*** Block opens ***
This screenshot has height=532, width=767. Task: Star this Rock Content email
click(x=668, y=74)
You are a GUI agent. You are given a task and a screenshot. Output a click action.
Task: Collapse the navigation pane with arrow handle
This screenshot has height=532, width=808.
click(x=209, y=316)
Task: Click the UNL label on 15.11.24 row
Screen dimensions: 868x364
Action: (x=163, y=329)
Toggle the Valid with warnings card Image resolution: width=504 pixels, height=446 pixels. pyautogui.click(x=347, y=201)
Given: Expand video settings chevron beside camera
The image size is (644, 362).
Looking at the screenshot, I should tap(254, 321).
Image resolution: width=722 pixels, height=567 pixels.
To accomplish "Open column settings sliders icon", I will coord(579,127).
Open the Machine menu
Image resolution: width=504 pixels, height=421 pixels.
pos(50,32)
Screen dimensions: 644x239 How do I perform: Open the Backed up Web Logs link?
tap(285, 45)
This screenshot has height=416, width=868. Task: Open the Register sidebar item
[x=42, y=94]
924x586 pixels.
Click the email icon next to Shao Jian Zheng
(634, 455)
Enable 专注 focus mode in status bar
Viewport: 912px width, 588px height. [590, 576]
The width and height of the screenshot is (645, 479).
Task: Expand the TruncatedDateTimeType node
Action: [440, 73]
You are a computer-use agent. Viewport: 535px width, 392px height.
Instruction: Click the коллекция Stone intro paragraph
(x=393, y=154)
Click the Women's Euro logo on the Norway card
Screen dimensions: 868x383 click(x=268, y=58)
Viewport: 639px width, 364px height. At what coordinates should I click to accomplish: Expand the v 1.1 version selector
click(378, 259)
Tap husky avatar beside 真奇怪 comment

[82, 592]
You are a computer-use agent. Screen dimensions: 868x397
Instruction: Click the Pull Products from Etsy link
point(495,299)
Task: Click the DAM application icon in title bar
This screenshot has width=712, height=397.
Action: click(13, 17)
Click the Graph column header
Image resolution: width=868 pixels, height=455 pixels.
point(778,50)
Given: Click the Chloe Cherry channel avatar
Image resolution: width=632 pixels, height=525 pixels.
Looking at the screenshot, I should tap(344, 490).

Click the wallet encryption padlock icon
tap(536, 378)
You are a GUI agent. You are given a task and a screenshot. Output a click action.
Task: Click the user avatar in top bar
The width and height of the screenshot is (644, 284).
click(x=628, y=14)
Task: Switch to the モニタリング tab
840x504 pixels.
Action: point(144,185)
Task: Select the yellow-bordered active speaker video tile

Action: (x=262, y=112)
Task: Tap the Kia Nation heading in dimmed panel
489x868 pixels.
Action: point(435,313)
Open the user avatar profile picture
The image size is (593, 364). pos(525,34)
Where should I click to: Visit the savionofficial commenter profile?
*** Block closes ***
About this exercise: Begin with the first line of the records and finish with the line containing "You are a computer-use agent. Screen". Reproduce those lines exactly, both ends included, and nothing else.

Response area:
This screenshot has height=532, width=767. Task: Star this Rock Content email
click(x=668, y=74)
You are a GUI agent. You are given a task and a screenshot. Output a click action.
Task: Collapse the navigation pane with arrow handle
This screenshot has height=532, width=808.
click(x=209, y=316)
Task: Click the UNL label on 15.11.24 row
Screen dimensions: 868x364
Action: (x=163, y=329)
Toggle the Valid with warnings card Image resolution: width=504 pixels, height=446 pixels. pyautogui.click(x=347, y=201)
Given: Expand video settings chevron beside camera
The image size is (644, 362).
Looking at the screenshot, I should tap(254, 321).
Image resolution: width=722 pixels, height=567 pixels.
To accomplish "Open column settings sliders icon", I will coord(579,127).
Open the Machine menu
Image resolution: width=504 pixels, height=421 pixels.
pos(50,32)
Screen dimensions: 644x239 How do I perform: Open the Backed up Web Logs link?
tap(285, 45)
This screenshot has height=416, width=868. Task: Open the Register sidebar item
[x=42, y=94]
924x586 pixels.
Click the email icon next to Shao Jian Zheng
(634, 455)
Enable 专注 focus mode in status bar
Viewport: 912px width, 588px height. [590, 576]
The width and height of the screenshot is (645, 479).
Task: Expand the TruncatedDateTimeType node
Action: [440, 73]
You are a computer-use agent. Viewport: 535px width, 392px height.
Instruction: Click the коллекция Stone intro paragraph
(x=393, y=154)
Click the Women's Euro logo on the Norway card
Screen dimensions: 868x383 click(x=268, y=58)
Viewport: 639px width, 364px height. At what coordinates should I click to accomplish: Expand the v 1.1 version selector
click(378, 259)
Tap husky avatar beside 真奇怪 comment

[82, 592]
You are a computer-use agent. Screen dimensions: 868x397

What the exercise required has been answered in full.